__What you should do__
Look below for the line that has "[TikTok] (190, 2454)". Set down the lines from there through the line that has "[Pabrik Uang Palsu", exactly as written.

__Data provided__
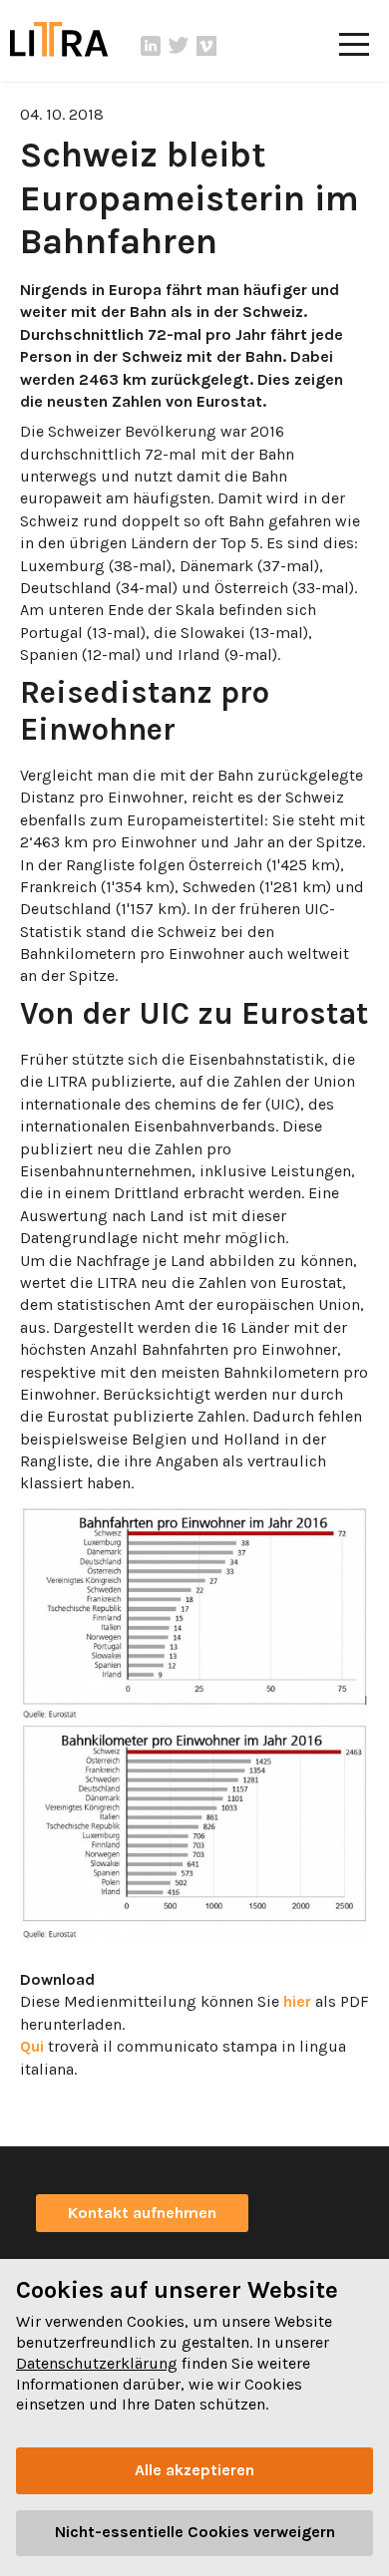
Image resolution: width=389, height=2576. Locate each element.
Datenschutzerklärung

---

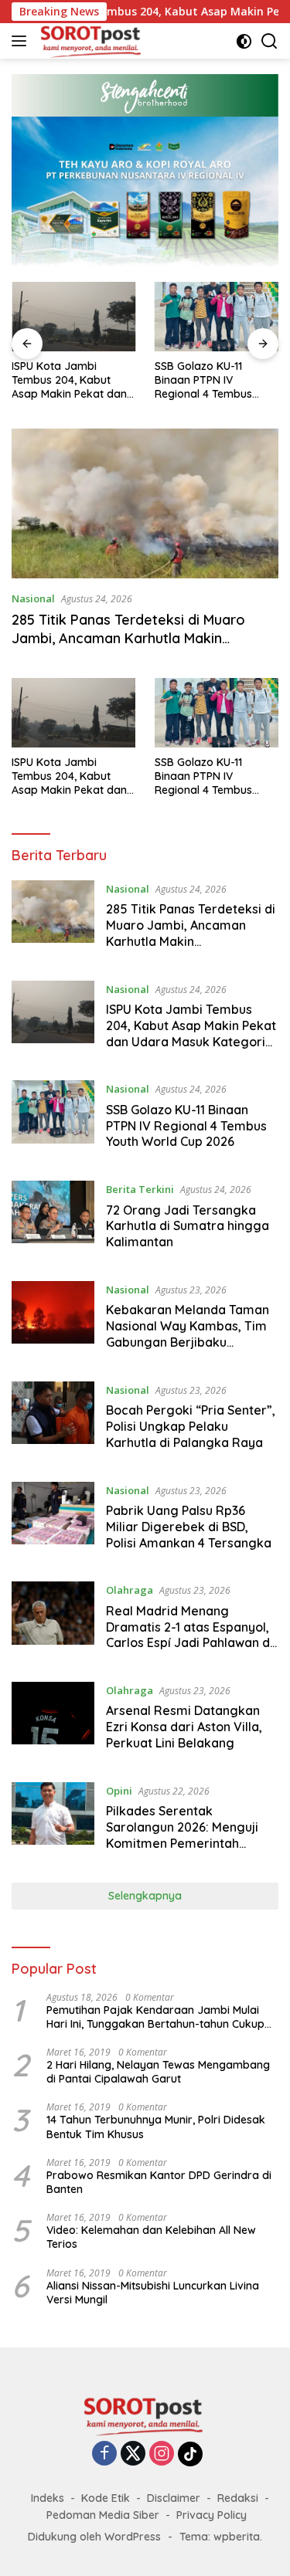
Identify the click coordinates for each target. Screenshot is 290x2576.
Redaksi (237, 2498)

--

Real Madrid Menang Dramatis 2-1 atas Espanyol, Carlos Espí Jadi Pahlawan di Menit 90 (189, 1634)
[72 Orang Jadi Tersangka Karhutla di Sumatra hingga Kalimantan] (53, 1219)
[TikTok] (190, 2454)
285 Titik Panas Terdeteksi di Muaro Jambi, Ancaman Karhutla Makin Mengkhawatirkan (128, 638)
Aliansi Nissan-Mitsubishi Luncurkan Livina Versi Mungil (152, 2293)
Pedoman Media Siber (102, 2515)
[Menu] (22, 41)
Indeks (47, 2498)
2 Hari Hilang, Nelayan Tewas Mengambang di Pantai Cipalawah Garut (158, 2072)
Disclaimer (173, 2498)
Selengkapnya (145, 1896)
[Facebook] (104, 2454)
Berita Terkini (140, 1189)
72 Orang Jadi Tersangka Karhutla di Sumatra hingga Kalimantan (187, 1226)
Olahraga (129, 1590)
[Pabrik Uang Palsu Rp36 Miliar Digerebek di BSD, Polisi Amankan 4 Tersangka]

__Response__
[TikTok] (190, 2454)
285 Titik Panas Terdeteksi di Muaro Jambi, Ancaman Karhutla Makin Mengkhawatirkan (128, 638)
Aliansi Nissan-Mitsubishi Luncurkan Livina Versi Mungil (152, 2293)
Pedoman Media Siber (102, 2515)
[Menu] (22, 41)
Indeks (47, 2498)
2 Hari Hilang, Nelayan Tewas Mengambang di Pantai Cipalawah Garut (158, 2072)
Disclaimer (173, 2498)
Selengkapnya (145, 1896)
[Facebook] (104, 2454)
Berita Terkini (140, 1189)
72 Orang Jadi Tersangka Karhutla di Sumatra hingga Kalimantan (187, 1226)
Olahraga (129, 1590)
[Pabrik Uang Palsu Rp36 Miliar Digerebek di BSD, Polisi Amankan 4 Tersangka]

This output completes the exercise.